EXERCISE A: In the listing below, from the line with "This screenshot has height=956, width=1644." up to and including the line with "point(1198,260)", swap "Enola Holmes" for "Sherlock Holmes" and leave every other part of those lines as it is. Return only those lines.

PROVIDED PASSAGE:
= = =

Jasmin Forsyth (née Geisel) (pronounced 'Guy-zle') is an Australian television presenter, journalist, writer, producer & Media/PR consultant.

Forsyth's first role on TV was as the host of a national AFL show, Totally Footy on Network Ten.  She then moved into news as a journalist, before becoming a presenter, writer and field producer on Ten's, Totally Wild.

In 2006, Forsyth joined the Nine Network as a journalist for Queensland programs, Extra and Weekend Extra.
She also filed stories for Nine News and Sport, and hosted the 2008 & 2009 Qld Surf Life Saving Championships.

In 2007, she married freelance senior TV Cameraman/DOP, Lighting Operator and Field Producer, Chris Forsyth.
Currently, she and her husband, run Media Force Productions (https://mediaforce.com.au); a Brisbane-based, one-stop-shop production house for TV Productions, Corporate Videos, PR Videos, Real Estate promotions and high-end wedding DVDs. Forsyth also consults as the Media Manager for Swim Australia.

= = =

EXERCISE B: Copy the Jasmin Forsyth biography from "In 2007, she" up to and including "for Swim Australia.".

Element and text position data
= = =

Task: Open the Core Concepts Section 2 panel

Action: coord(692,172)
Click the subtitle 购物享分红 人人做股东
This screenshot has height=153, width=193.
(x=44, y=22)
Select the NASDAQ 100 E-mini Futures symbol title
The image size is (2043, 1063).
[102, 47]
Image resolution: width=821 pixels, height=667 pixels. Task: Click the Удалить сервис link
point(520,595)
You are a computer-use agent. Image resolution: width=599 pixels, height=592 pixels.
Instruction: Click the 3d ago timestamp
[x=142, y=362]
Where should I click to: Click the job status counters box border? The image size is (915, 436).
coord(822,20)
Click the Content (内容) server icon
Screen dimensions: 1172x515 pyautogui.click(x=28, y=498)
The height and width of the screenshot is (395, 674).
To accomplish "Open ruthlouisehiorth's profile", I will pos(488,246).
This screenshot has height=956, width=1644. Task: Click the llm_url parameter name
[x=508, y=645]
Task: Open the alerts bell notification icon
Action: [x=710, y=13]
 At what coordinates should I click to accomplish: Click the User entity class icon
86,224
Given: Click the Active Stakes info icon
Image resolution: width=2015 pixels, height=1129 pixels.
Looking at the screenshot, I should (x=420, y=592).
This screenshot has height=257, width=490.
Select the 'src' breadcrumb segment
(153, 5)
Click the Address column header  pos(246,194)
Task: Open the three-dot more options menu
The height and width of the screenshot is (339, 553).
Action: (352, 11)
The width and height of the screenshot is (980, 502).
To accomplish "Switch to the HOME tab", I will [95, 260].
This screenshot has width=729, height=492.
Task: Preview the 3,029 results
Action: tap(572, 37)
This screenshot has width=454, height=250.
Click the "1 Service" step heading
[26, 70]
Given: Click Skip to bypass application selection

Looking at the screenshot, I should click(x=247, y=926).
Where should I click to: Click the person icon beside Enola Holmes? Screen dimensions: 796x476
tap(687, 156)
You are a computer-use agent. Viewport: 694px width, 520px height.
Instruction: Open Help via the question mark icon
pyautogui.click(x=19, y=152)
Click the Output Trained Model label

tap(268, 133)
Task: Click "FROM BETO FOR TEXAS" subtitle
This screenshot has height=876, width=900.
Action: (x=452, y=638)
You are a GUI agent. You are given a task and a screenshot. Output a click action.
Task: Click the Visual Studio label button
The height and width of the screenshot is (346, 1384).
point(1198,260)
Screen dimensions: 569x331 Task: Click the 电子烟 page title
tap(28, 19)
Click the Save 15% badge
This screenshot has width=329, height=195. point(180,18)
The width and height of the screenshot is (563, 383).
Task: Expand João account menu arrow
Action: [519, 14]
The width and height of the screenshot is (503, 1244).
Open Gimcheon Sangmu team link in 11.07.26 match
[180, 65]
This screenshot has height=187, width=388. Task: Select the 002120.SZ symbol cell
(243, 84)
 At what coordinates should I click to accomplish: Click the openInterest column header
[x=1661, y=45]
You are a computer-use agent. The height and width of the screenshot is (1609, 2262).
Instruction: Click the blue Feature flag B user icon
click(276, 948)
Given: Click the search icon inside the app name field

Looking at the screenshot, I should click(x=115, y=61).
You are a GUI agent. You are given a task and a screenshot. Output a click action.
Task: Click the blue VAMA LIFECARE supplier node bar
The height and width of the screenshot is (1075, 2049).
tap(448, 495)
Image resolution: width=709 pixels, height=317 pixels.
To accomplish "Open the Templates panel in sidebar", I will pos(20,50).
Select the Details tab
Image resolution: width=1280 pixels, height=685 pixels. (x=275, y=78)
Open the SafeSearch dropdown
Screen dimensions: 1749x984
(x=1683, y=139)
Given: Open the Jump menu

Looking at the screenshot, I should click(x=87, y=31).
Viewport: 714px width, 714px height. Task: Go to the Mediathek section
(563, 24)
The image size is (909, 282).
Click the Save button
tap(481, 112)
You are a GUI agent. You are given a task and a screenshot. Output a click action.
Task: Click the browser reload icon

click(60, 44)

= = =

CORRECT RESPONSE A:
This screenshot has height=956, width=1644. Task: Click the llm_url parameter name
[x=508, y=645]
Task: Open the alerts bell notification icon
Action: [x=710, y=13]
 At what coordinates should I click to accomplish: Click the User entity class icon
86,224
Given: Click the Active Stakes info icon
Image resolution: width=2015 pixels, height=1129 pixels.
Looking at the screenshot, I should (x=420, y=592).
This screenshot has height=257, width=490.
Select the 'src' breadcrumb segment
(153, 5)
Click the Address column header  pos(246,194)
Task: Open the three-dot more options menu
The height and width of the screenshot is (339, 553).
Action: (352, 11)
The width and height of the screenshot is (980, 502).
To accomplish "Switch to the HOME tab", I will [95, 260].
This screenshot has width=729, height=492.
Task: Preview the 3,029 results
Action: tap(572, 37)
This screenshot has width=454, height=250.
Click the "1 Service" step heading
[26, 70]
Given: Click Skip to bypass application selection

Looking at the screenshot, I should click(x=247, y=926).
Where should I click to: Click the person icon beside Sherlock Holmes? Screen dimensions: 796x476
tap(687, 156)
You are a computer-use agent. Viewport: 694px width, 520px height.
Instruction: Open Help via the question mark icon
pyautogui.click(x=19, y=152)
Click the Output Trained Model label

tap(268, 133)
Task: Click "FROM BETO FOR TEXAS" subtitle
This screenshot has height=876, width=900.
Action: (x=452, y=638)
You are a GUI agent. You are given a task and a screenshot. Output a click action.
Task: Click the Visual Studio label button
The height and width of the screenshot is (346, 1384).
point(1198,260)

CORRECT RESPONSE B:
In 2007, she married freelance senior TV Cameraman/DOP, Lighting Operator and Field Producer, Chris Forsyth.
Currently, she and her husband, run Media Force Productions (https://mediaforce.com.au); a Brisbane-based, one-stop-shop production house for TV Productions, Corporate Videos, PR Videos, Real Estate promotions and high-end wedding DVDs. Forsyth also consults as the Media Manager for Swim Australia.